====== Исходный текст

Вот ведь, пожалуйста. Это вам не авантюристы, влекомые призраком легкого обогащения, а такие же, как и мы, городские люди. Выдержат ли они?
На следующий день отправляюсь вместе с топографом посмотреть, как пробивают сквозь лес Трансамазонскую дорогу. Мой спутник — длинноволосый, очень симпатичный молодой человек (от лесной сырости в его длинных волосах завелась плесень). На дороге сейчас трудное положение. Из-за сильнейших проливных дождей участок до Итаитубы протяженностью в 1252 километра вряд ли будет готов к 29 августа, дате, на которую уже назначено его торжественное открытие. Как бы то ни было, сегодня погода хорошая, и можно подъехать к передовому участку работ. Меня всегда волнует зрелище подобных схваток цивилизации с природой.

============

### Задание 1
Ответьте по исходному тексту:
(a) С кем рассказчик едет смотреть, как строят Трансамазонскую дорогу?
(b) Какой длины участок до Итаитубы?
(c) На какое число назначено торжественное открытие этого участка?
Текст и записи никак не связаны друг с другом.

====== Записанные данные

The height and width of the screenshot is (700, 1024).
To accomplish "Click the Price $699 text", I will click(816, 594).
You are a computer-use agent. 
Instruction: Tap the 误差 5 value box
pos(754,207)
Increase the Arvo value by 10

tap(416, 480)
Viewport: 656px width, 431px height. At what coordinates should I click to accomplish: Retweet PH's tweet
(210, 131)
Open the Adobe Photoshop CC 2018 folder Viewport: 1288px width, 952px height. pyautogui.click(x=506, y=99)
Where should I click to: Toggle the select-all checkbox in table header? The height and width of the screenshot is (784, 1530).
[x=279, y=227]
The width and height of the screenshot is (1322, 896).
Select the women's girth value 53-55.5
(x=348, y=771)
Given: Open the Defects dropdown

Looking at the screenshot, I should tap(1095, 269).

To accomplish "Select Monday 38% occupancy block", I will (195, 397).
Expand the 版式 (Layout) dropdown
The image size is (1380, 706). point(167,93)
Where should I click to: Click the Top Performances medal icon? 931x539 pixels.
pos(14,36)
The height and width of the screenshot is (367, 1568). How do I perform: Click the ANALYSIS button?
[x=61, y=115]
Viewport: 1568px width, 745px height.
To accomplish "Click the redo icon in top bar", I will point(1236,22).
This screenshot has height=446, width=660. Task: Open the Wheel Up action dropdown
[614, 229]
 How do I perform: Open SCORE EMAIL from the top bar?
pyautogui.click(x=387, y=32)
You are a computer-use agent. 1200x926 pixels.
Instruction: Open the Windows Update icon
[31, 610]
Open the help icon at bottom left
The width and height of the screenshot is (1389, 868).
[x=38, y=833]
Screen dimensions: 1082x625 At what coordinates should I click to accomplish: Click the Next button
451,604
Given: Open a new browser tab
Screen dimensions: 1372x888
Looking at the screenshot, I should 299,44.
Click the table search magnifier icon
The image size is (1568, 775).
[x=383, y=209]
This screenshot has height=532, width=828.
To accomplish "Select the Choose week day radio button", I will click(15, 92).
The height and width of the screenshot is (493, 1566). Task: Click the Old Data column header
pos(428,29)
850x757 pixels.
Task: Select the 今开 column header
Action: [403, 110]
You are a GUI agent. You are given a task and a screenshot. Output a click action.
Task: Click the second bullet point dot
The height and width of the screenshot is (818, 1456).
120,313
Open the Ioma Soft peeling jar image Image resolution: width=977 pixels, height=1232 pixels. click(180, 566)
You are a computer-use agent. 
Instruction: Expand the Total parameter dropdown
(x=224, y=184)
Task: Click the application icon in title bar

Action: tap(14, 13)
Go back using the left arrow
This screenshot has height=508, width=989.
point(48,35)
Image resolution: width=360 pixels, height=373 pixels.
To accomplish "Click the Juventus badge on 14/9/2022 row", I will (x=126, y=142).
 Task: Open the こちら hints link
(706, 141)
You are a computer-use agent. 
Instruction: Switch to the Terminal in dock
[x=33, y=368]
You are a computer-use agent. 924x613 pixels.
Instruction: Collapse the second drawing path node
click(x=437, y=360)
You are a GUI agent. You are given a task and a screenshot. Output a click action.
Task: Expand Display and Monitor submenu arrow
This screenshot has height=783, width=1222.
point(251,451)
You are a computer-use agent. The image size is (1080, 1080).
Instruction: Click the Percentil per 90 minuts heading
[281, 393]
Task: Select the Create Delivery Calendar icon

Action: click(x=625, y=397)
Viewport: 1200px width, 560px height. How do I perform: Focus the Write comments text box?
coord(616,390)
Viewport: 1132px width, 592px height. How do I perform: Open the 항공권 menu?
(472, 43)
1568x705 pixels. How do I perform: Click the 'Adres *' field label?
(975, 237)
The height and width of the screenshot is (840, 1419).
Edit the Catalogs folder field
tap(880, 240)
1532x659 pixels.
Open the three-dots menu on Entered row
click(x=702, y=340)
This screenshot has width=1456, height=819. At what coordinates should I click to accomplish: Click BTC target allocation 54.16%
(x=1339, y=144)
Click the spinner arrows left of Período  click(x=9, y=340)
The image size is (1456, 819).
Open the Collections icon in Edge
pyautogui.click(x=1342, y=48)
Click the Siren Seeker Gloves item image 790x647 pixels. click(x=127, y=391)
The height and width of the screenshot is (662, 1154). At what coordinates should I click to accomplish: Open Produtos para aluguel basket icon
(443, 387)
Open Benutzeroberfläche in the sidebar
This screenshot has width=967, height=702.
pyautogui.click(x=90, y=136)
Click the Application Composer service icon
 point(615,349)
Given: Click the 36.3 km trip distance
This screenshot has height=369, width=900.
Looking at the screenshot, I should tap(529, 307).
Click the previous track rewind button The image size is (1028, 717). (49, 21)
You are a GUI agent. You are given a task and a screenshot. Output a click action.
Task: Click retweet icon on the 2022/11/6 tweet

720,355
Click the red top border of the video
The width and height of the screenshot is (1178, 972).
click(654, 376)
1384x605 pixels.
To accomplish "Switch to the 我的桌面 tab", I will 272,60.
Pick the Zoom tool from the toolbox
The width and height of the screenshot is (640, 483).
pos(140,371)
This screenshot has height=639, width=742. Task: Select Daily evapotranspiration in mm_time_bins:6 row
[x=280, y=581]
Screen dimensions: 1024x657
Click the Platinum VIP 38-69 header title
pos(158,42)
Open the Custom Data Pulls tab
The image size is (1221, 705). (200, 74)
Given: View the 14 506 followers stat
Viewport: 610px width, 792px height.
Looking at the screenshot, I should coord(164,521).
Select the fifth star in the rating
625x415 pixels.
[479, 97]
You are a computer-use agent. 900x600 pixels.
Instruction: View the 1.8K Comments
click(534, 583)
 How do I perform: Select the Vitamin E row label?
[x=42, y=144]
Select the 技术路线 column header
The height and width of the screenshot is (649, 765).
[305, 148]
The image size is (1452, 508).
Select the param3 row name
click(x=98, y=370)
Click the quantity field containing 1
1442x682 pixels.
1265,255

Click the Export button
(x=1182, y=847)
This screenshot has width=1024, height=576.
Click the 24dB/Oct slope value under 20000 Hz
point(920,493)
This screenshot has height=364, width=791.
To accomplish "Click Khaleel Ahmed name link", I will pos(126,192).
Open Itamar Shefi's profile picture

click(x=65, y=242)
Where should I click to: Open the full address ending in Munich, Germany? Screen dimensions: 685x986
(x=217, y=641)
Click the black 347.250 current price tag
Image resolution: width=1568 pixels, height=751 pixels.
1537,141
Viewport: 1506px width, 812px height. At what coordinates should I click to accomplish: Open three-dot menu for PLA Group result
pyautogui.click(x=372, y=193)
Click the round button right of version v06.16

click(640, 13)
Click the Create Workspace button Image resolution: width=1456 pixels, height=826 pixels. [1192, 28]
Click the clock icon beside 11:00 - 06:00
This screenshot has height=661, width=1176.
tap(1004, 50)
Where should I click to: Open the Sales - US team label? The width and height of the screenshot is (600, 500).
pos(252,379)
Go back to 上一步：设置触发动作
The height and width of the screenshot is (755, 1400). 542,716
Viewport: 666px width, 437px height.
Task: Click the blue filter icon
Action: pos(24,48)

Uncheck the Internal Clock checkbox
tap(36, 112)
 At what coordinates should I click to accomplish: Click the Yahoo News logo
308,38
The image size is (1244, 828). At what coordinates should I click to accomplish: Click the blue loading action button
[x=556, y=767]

============

### Задание 2
Выпишите из записей все строки, где встречается слово «header». Регистр букв учитывается.

### Ответ 1
(a) С топографом.
(b) 1252 километра.
(c) На 29 августа.

### Ответ 2
Where should I click to: Toggle the select-all checkbox in table header? The height and width of the screenshot is (784, 1530).
The height and width of the screenshot is (493, 1566). Task: Click the Old Data column header
Task: Select the 今开 column header
Click the Platinum VIP 38-69 header title
Select the 技术路线 column header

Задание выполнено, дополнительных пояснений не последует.